* **TEXT PASSAGE**
# grizzly g5979



## robert421960 (Dec 9, 2010)

i found a used one with a chuck a faceplate and about 20 marples( if i spelled that right)knifes
$250
what do you all think of this?
i have a craftman lathe with the round bed and im not happy with it


----------



## ACP (Jan 24, 2009)

It looks like a discontinued Grizzly model. It also looks like the Harbor Freight lathe which is 250 new. What kind of chuck is it? Are the Marples lathe chisels serviceable, as in do they still have enough steel left for using or are they sharpened to nothing? Are they HSS? It looks like it has a stamped steel frame. I have a grizzly lathe and it has the stamped steel frame too, although it'ss a little bigger than this one, I did anchor it to the ground to reduce vibration. 3/4 HP. That's what mine is. Powerful? Not really, but with sharp tools it works. Maybe offer $200? Mine is the G1495 and I got it for $200 on c-list. Depends on what you want to turn I suppose.


----------



## robert421960 (Dec 9, 2010)

this one is a 1/2 hp 
i have looked at the owners manual and thought it looked ok but maybe not
i had hi hopes of alot of comments on here one way or the other to help me with what to do but
93 looks and 1 comment is all i have so far


----------



## RetiredLE (Jan 20, 2011)

I recently purchased a used Grizzly lathe (the G1495 with the G2891 Copy Attachment) and love it. I did a search on the lathe you are looking at and the gist of it was that it was/is underpowered.

* **EXTRACTED INFORMATION**
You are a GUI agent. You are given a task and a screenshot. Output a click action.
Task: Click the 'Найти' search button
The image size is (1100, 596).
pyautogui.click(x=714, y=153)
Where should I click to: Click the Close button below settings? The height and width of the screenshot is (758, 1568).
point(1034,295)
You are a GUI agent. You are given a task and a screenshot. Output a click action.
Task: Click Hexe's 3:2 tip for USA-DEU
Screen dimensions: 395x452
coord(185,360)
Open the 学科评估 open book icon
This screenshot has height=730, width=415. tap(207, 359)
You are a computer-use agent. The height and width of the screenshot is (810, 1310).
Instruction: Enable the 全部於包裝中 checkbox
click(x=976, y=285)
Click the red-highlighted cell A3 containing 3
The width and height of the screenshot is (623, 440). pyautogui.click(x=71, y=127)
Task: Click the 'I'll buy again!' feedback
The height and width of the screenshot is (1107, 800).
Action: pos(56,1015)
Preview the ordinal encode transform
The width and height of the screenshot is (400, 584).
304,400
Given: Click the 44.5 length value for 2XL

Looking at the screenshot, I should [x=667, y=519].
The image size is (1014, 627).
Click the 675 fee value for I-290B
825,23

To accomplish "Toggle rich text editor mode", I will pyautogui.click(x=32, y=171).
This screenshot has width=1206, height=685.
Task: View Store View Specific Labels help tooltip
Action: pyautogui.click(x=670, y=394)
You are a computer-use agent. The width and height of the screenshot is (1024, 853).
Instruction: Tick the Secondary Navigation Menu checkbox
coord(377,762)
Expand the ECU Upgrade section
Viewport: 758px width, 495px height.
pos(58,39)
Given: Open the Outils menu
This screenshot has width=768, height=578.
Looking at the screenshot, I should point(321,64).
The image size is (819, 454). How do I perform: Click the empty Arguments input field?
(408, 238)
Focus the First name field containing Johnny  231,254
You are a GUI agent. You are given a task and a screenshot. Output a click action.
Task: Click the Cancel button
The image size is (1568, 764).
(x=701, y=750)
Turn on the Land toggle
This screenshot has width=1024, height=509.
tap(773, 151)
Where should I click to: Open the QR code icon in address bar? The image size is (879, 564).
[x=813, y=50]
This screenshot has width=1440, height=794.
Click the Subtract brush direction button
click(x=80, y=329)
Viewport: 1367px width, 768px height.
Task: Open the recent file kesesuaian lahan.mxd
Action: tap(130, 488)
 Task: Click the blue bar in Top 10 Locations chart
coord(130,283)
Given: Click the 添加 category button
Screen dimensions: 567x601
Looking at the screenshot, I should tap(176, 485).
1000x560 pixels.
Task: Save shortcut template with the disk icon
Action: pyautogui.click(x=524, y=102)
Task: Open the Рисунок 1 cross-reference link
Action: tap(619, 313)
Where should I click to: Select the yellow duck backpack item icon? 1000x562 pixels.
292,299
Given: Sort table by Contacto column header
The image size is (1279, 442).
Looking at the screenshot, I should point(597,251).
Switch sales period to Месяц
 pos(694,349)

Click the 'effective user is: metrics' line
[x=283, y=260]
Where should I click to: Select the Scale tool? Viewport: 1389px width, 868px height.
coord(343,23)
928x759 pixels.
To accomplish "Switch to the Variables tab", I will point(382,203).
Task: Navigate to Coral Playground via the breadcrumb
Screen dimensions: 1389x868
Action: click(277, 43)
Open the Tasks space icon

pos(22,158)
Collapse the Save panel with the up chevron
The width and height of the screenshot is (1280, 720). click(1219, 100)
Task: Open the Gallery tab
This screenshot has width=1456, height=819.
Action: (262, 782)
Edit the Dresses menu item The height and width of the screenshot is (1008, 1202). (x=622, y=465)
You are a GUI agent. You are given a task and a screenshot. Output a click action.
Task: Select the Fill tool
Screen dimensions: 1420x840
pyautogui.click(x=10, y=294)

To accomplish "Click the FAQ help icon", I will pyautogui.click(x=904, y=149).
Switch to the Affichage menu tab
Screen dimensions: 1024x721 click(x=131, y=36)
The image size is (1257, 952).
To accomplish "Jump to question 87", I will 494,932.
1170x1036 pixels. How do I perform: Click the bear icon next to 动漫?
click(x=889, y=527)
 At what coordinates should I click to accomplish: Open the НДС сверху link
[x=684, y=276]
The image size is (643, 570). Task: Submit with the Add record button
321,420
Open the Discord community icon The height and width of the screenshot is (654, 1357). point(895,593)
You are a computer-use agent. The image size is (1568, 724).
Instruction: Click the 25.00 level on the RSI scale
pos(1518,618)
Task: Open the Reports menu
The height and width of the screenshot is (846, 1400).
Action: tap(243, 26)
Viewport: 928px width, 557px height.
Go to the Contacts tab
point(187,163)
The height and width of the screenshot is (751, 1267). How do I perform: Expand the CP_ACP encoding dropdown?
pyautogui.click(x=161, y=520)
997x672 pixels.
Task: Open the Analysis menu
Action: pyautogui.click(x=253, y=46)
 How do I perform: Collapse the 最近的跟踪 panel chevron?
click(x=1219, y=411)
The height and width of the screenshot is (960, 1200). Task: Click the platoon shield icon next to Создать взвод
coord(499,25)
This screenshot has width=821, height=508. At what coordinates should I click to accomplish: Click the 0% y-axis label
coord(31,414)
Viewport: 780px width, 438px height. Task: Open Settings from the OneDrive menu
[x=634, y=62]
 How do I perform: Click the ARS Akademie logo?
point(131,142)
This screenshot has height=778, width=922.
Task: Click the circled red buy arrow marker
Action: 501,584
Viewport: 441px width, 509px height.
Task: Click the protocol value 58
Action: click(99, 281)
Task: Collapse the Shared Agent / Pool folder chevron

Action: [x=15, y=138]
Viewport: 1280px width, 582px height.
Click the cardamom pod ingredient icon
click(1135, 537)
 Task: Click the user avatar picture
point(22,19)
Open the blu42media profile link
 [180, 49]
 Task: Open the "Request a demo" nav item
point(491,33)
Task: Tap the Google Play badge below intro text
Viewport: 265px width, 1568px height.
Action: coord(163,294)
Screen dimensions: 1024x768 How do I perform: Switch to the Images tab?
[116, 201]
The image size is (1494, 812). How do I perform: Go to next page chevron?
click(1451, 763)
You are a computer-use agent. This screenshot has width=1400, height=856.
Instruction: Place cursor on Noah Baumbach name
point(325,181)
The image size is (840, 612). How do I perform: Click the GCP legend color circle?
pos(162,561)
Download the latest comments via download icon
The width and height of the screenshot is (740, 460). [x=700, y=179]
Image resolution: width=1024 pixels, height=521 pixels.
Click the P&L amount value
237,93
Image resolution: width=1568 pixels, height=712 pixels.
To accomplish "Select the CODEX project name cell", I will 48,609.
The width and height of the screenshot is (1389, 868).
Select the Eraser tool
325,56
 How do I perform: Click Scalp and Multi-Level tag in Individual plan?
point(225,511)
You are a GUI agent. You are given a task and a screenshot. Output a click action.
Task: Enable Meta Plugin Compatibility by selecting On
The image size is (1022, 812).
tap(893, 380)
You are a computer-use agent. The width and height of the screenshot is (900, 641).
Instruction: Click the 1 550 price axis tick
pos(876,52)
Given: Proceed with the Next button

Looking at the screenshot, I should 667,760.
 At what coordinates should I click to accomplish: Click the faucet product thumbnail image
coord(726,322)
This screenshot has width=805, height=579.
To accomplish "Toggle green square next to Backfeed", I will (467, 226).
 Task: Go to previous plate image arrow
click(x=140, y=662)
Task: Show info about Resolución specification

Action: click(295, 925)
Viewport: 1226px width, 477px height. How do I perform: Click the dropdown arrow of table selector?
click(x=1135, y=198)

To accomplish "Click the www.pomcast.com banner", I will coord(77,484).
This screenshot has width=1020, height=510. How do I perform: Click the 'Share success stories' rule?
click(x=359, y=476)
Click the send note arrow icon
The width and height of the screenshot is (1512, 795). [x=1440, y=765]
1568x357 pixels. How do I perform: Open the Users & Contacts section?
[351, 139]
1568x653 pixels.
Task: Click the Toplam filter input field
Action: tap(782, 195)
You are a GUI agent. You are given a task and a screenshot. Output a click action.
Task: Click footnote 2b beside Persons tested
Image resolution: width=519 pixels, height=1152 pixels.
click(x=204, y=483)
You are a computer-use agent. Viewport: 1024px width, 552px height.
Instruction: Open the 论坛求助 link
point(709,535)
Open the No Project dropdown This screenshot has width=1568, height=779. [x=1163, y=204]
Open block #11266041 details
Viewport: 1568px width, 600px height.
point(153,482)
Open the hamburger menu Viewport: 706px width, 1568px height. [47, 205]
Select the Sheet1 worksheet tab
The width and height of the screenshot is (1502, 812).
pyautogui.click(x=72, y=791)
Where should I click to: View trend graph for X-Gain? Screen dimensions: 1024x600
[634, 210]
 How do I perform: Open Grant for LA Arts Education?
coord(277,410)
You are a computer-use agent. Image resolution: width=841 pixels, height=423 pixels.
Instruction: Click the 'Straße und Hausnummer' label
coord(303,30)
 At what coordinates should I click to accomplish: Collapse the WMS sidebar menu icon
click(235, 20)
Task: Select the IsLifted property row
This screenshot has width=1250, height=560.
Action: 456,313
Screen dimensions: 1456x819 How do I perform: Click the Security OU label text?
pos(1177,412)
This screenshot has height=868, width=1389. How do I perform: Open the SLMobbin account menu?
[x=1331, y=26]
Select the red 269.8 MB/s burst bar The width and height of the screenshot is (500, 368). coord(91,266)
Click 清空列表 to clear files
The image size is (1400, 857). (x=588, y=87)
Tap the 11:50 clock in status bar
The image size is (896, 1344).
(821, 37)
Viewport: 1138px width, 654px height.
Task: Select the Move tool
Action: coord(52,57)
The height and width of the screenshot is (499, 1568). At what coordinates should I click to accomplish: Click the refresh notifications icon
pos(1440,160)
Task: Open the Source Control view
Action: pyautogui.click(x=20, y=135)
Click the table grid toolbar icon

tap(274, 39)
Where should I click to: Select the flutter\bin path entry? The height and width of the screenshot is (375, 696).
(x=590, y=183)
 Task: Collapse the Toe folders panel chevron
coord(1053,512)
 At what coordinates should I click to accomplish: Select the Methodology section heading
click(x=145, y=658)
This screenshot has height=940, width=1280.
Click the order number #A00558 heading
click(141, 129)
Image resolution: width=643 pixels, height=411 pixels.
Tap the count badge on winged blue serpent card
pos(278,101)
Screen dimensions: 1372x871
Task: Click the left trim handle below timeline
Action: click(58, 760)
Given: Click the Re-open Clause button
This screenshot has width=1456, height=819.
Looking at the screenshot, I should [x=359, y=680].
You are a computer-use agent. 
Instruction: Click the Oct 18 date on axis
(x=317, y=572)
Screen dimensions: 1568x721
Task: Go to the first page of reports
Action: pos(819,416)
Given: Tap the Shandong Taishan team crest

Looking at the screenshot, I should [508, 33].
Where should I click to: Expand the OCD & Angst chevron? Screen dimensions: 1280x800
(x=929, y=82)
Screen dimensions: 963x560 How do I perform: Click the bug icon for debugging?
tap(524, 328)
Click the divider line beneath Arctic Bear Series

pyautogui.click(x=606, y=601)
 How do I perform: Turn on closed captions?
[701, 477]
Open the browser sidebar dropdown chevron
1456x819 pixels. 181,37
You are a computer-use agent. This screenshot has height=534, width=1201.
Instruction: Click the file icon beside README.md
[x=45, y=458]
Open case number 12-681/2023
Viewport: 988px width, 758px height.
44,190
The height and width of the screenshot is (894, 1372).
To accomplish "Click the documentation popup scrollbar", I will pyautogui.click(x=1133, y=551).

* **THINGS TO DO**
1) Sum up the Grizzly lathe thread in two sentences.
2) Carry the Grizzly lathe thread forward, starting right after its final sentence.
The listing above comes from a separate source and has no connection to the Grizzly lathe thread.

* **EXERCISE RESPONSES**
1) A forum member asks for opinions on a used Grizzly G5979 lathe offered for $250 with a chuck, a faceplate, and about 20 Marples knives, saying he is not happy with his round-bed Craftsman lathe. One reply asks about the chuck and the condition of the chisels and suggests offering $200, and a later reply says a search on this model found it to be underpowered.

2)
----------



## dbhost (Jan 28, 2008)

When I was looking at lathes, the G5979 came up in my searches as well. I have heard very bad things about the motor in those... The HF uses a different 3/4 HP motor and seems to be quite a bit more reliable... If you are looking at that style lathe, look for a 20% off coupon from Harbor Freight and grab a #34706. I love mine...


----------



## The Engineer (Mar 16, 2010)

If you pick up a Wood magazine this month there is a HF ad in there with the 20% off coupon and also lists the #34706 lathe on sale for $199. Sometimes they will give you the sales price and still let you combine the 20% off. I bought the 10" X 18" mini lathe with 5 speed and 1/2 hp back in November and they let me do that. Got the lathe for $154 plus tax. You do have to have the coupon to get that sale price.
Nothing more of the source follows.